Electrolyte heating surface quenching is to apply high-voltage (150~300V) direct current to the electrolyte, which conducts electricity due to ionization, and the negative electrode releases hydrogen and the positive electrode releases oxygen. Hydrogen forms a gas film around the negative electrode, which has great resistance. When the current passes through, it will generate a lot of heat to heat the cathode. When quenching, the workpiece immersed in the electrolyte is connected to the negative electrode, and the liquid tank is connected to the positive electrode. Turn on the power supply and heat the unmanned part of the workpiece (the quenching temperature can be reached within 5~ 10s). After power failure, it can be cooled in electrolyte, or it can be taken out and put into a separate quenching tank for cooling. There are many electrolytes suitable for surface quenching, among which 5%~ 18% W (sodium carbonate) aqueous solution is the most widely used, and the temperature should not exceed 60℃, otherwise the hydrogen film will be unstable, which will affect the heating effect. The corners and sharp parts of the workpiece are easy to overheat, so refractory materials should be used for insulation. The end face of the workpiece is usually insulated to avoid overheating. Electrolyte surface quenching is most suitable for rod-shaped workpiece, rim or plate-shaped workpiece.

The purpose of surface quenching is to obtain a surface with high hardness and wear resistance, while the core still maintains its original good toughness, which is often used in machine tool spindles, gears, engine crankshafts and so on. Surface quenching is a local quenching method, which hardens the surface layer of steel to a certain depth, while the core part remains unquenched. During surface quenching, the surface of steel parts is quickly heated to the quenching temperature, and cooled immediately before the heat reaches the center of the workpiece to realize local quenching. Induction heating surface quenching is to introduce alternating current with a certain frequency (including high frequency, intermediate frequency and power frequency) into the induction coil, so that an alternating magnetic field with the same frequency is generated around the induction coil, and the workpiece placed in the magnetic field will generate an induction current with the same frequency and opposite direction to the induction coil. This current is called eddy current. Due to the skin effect, eddy current is mainly concentrated on the surface of the workpiece. The resistance heat generated by eddy current quickly heats the surface of the workpiece to quenching temperature, and then sprays water on the workpiece to harden the surface of the workpiece.

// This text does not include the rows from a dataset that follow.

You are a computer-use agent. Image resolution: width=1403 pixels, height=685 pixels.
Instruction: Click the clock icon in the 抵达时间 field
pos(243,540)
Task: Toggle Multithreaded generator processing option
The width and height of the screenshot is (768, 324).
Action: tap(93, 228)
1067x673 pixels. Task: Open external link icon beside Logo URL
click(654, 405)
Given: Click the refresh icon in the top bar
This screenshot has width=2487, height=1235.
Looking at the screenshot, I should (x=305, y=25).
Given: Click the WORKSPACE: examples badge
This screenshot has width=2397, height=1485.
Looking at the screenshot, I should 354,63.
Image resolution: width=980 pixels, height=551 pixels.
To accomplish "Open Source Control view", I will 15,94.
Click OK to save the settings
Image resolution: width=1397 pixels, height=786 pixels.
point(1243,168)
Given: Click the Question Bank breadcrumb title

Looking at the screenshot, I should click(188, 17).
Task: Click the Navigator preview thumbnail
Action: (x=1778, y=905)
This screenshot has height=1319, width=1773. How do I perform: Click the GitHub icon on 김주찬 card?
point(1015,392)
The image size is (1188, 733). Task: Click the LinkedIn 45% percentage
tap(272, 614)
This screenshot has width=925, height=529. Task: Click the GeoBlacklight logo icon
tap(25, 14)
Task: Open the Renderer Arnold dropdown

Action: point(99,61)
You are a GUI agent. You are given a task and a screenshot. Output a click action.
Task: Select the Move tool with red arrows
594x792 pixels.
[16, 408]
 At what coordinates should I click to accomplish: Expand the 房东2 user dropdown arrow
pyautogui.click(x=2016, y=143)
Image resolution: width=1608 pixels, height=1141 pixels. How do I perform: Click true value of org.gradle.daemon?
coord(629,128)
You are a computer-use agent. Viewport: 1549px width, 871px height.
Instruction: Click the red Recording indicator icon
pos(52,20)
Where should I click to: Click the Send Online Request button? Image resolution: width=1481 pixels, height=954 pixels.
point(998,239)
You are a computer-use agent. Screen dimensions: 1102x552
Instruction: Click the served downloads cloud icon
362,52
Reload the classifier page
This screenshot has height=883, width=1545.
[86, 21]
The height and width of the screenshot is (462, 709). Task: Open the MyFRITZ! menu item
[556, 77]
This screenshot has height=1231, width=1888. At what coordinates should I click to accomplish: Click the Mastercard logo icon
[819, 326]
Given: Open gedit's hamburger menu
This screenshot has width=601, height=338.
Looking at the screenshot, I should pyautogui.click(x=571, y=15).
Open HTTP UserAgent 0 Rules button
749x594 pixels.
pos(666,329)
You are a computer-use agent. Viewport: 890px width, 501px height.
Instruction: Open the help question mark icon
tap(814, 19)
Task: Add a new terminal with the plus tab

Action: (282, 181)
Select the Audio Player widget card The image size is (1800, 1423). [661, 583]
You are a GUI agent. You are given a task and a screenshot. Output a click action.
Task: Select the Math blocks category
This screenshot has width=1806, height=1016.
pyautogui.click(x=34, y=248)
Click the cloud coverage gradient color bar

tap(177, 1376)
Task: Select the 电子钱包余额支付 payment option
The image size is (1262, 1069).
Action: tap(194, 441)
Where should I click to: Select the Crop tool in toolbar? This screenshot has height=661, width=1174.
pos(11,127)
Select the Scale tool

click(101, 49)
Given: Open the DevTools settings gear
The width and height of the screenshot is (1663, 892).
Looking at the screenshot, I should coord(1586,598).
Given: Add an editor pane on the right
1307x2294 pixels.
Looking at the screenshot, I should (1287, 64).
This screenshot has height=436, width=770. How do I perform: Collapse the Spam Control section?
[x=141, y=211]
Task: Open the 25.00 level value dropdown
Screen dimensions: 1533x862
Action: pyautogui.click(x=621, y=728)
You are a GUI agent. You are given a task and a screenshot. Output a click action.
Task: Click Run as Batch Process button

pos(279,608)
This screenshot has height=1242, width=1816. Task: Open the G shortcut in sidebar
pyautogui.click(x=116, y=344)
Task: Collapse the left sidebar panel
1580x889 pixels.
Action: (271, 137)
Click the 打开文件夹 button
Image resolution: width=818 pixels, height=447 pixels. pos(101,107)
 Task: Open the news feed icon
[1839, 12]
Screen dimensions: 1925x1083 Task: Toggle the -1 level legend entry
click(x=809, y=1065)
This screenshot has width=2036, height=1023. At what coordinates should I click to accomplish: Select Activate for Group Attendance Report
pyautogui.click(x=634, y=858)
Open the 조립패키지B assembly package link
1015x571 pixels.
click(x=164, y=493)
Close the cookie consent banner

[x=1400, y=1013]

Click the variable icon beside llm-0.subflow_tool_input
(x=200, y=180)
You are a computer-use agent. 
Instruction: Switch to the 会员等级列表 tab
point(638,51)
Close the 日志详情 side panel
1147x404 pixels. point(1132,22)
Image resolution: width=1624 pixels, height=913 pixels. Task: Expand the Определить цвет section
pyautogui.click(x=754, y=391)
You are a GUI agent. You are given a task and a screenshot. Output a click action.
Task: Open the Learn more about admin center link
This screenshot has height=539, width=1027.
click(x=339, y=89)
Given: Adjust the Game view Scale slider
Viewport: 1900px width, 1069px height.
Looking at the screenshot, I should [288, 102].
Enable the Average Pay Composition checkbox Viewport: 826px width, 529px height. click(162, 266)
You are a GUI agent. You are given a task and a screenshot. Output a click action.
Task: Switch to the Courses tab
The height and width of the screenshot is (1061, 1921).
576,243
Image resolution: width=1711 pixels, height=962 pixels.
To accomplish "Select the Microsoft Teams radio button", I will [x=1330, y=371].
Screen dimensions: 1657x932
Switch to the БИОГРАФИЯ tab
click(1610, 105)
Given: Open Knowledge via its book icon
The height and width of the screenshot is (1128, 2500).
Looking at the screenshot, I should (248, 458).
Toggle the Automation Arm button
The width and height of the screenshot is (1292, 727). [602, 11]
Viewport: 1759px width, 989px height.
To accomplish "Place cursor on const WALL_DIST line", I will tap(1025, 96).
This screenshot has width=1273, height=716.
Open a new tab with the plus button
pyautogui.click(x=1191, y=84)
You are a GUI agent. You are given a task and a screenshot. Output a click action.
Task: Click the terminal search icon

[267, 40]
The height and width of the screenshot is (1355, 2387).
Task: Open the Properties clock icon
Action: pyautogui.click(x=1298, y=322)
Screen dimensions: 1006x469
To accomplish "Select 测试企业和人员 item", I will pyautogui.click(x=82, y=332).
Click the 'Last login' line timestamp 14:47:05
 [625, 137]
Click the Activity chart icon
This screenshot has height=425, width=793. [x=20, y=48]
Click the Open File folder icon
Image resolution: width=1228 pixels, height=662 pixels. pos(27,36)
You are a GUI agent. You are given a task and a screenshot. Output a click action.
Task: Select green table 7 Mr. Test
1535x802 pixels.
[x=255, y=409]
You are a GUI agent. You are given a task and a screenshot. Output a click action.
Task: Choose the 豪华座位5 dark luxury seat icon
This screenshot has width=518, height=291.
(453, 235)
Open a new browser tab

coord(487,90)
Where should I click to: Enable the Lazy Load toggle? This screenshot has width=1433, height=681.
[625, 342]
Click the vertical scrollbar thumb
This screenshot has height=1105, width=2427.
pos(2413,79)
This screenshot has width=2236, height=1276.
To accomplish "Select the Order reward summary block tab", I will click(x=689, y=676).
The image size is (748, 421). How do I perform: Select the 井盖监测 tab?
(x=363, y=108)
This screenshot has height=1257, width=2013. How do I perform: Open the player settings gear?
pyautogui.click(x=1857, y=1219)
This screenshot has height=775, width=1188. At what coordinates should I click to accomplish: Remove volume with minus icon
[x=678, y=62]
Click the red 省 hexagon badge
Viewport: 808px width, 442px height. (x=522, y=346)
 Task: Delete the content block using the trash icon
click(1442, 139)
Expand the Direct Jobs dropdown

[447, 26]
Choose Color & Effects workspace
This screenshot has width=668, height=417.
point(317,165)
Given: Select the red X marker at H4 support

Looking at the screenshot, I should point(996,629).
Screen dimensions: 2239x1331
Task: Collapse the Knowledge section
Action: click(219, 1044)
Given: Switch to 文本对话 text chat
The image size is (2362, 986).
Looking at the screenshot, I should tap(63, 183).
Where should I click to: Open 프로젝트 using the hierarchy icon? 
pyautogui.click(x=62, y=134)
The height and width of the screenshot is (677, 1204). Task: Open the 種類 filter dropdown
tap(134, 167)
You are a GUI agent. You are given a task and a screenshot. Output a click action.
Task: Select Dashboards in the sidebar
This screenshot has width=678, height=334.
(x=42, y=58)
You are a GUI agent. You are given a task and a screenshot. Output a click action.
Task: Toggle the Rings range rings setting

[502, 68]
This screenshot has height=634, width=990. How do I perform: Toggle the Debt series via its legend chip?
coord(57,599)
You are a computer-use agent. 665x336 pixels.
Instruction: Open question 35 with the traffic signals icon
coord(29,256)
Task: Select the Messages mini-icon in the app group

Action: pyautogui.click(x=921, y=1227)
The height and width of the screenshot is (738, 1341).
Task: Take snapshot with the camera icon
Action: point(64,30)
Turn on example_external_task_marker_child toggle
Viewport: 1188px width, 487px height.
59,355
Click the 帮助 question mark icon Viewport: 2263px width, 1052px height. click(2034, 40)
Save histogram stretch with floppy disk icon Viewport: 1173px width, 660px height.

Its heating speed is extremely fast, usually only a few seconds.

The current frequency range in practical application is from 50Hz to 500KHz. Among them, 50Hz to 10KHz is the intermediate frequency, mainly silicon controlled rectifier (thyristor), which is used for deep hardening, such as rollers; 10KHz to 50KHz, which is super audio, mainly IGBT, and has the widest application range; Above 50KHz, it is called high frequency, which is applied to the processing of fine parts, mainly electron tubes and useful MOS tubes.

At present, the development momentum of IGBT in China is relatively strong, especially the second generation IGBT induction power supply and the third generation IGBT induction power supply. The frequency range covers intermediate frequency, super audio frequency and high frequency, up to 200KHz. IGBT is famous for its stable performance.